今現在、世界を賑わせている映画作品『レディ・プレイヤー1』。
巨匠・スピルバーグがメガホンをとって、仮想空間を舞台に、80年代ゲームやアニメ、映画、音楽といったポップカルチャーがこれでもかとばかりに盛り込まれた超大作だ。映画『レディ・プレイヤー1』日本版予告 
GWも折り返し地点。何か映画でも観たいと思っている方にオススメするべく、クロスレビューに本作『レディ・プレイヤー1』を取り上げるつもりでした……が、蓋を開けてみたら意見が真っ向から割れた上に、ネタバレ不可避という事態に。
各400文字程度という指示も全員が無視……それだけ語りたくなる何かを『レディ・プレイヤー1』が持っている証しということにして、少しでも興味を持ったら今すぐ映画館に足を運んでください。
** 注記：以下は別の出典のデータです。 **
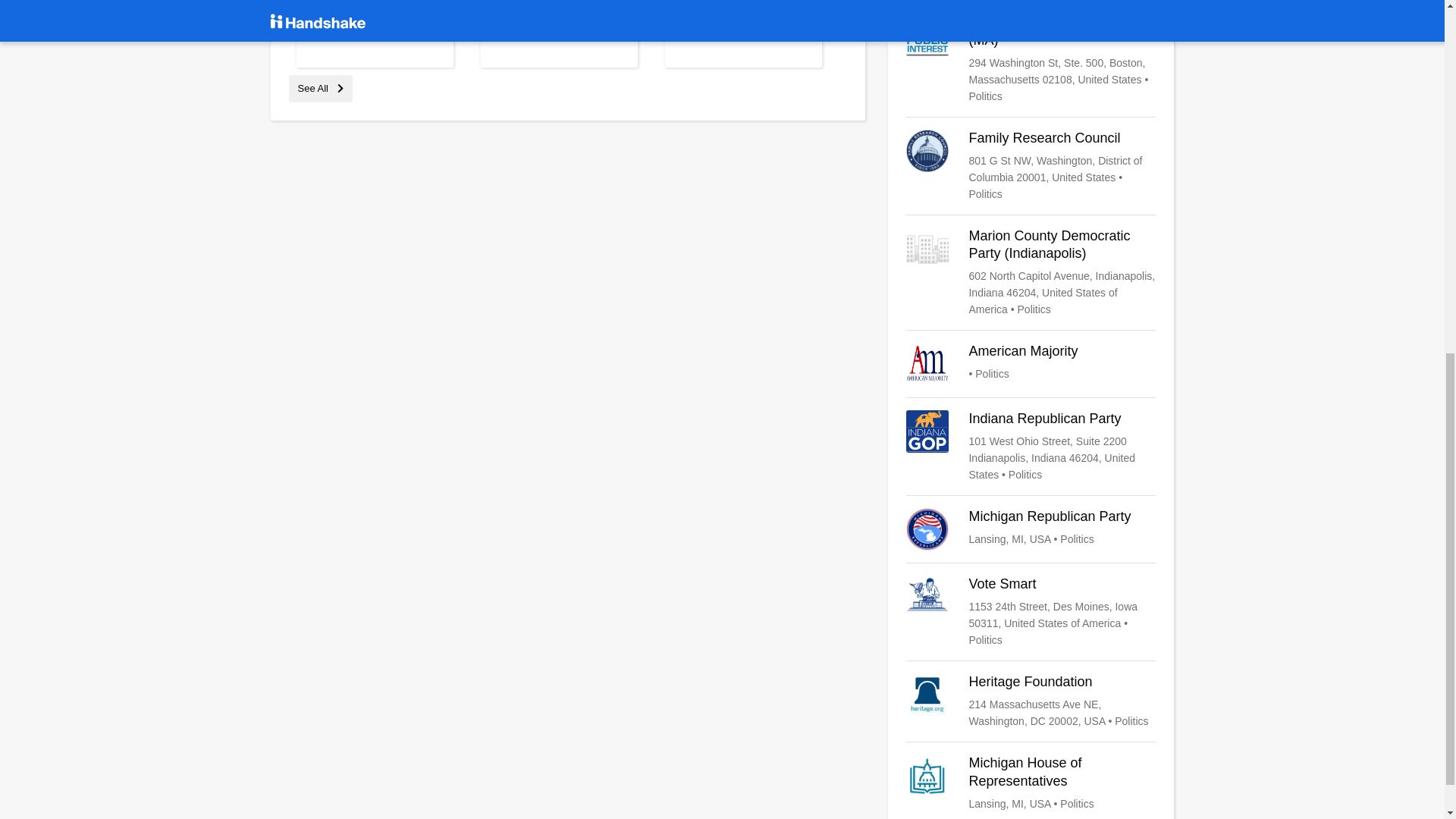
Michigan House of Representatives (1030, 783)
Michigan Republican Party (1030, 528)
Family Research Council (1030, 165)
See All (320, 88)
Internship (334, 6)
Internship (520, 24)
Vote Smart (1030, 611)
Heritage Foundation (1030, 701)
Indiana Republican Party (1030, 446)
American Majority (1030, 363)
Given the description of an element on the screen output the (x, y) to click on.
「現実こそがリアル」だとして本作は幕を下ろす。それはVRが欠かせない世の中になったとしても世界から逃避しないようにという"ゲームは1日1時間"的な教訓であり、VRに身を捧げ生涯を独身で貫いた「オアシス」の創始者・ハリデーとの対比として描かれる。
もっと言えば仲間たちがリアルでも集まっていくことについても、「身体は中国だけど、ドローンで支援物資を届けたぜ!」的な支援のほうが2045年の繋がりとして描けたんじゃないかなと思う。結局"人の繋がり"に固執するあまり、アバターの広げる可能性を切り捨てた印象だ。
「おじさんによる百合」というパワーワードも生まれているほど、そういったアバターと性が一致しない認識が広まっている。にもかかわらず、パーシヴァルのように、なりたい理想の自分を叶えるオアシスでアバターと性の同一性にそこまでの信頼をおけるものか? という疑問は沸く(高校生ゆえの青さと捉えることももちろんできるのだが)。
ガンダムとかメカゴジラとかストリートファイターとか、日本のアニメ・特撮・ゲームに登場するキャラクターやらセリフやら、いろいろ出てきてるっぽい。“っぽい”っていうのは、鑑賞中に気づけたのがごくわずかだから。
でもでも勘違いしないでほしいのは、そういうポップカルチャーの知識がなくても楽しめるってこと。だってデートムービーとして成立してるわけだからね。オタク少年が世界を救うって、救う世界の規模(仮想空間)も相まって最高に夢がある話じゃない?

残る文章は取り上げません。